Net farm income up despite high input costs
Healthy forecast for 2022 farm balance sheets
The USDA released its forecast for 2022 farm sector profits in early September. The forecast suggests that net income climbed this year, despite a drop in government pandemic-related subsidy payments. While expenses were up due to high input costs, the higher costs were outpaced by the sum of all forms of farm income.
Ag News Highlights
Drought causes rise in unplanted acres
A recent USDA report detailed the surge in the number of unplanted acres in California. Acres left fallow (unplanted to rejuvenate the soil) are down from 2021 but total unplanted acres are up 36 percent. This is due to intense drought conditions which are preventing farmers from planting as many acres as they otherwise would. Prevented acreage has more than doubled from a year ago and is more than five times what it was in 2020.

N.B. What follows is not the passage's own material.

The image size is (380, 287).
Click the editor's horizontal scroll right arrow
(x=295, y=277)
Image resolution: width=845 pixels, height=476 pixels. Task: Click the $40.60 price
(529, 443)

Some California farmers are having to abandon acreage, as well, as water restrictions have left them unable to water all their crops. On most farms, water preference is typically given to higher-value crops, such as tree nuts — a notoriously thirsty crop. Water limits, which have increased in recent years due to environmental policies, could intensify as drought conditions linger.
Ukrainian wheat planting expected to fall
Despite the reopening of three ports to allow Ukrainian grain back into the world market, much of Ukraine’s crops are still unable to leave the country. USDA’s 2022 forecast shows Ukraine, a significant contributor to the global market for wheat, harvesting 20.5 million tonnes of wheat this year and exporting 11 million tonnes. These totals fall well short of last year’s (25.4 and 16.9 million tonnes, respectively).

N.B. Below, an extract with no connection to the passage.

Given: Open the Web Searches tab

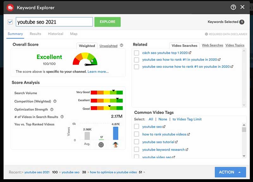Looking at the screenshot, I should tap(213, 45).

Diminished access to global demand means lower wheat revenues for Ukrainian farmers and, consequently, plans for reduced wheat planting this fall. The Ukrainian agriculture minister estimates that wheat sowing could be as much as 20 percent below normal. This could also mean continued elevated wheat prices in the global market as supply will be curtailed.
Ag barometer up; input costs still concerning
The Purdue University/CME Group Ag Barometer increased by 14 points in August, its largest increase in nearly two years. The rise in the index represents more confidence in both present and future conditions, but the index remains subdued compared to the long-run average. Input prices are still on the minds of farmers as over half of survey respondents said costs were the biggest concern for their farm over the next year and also represent the biggest deterrence to making large investments.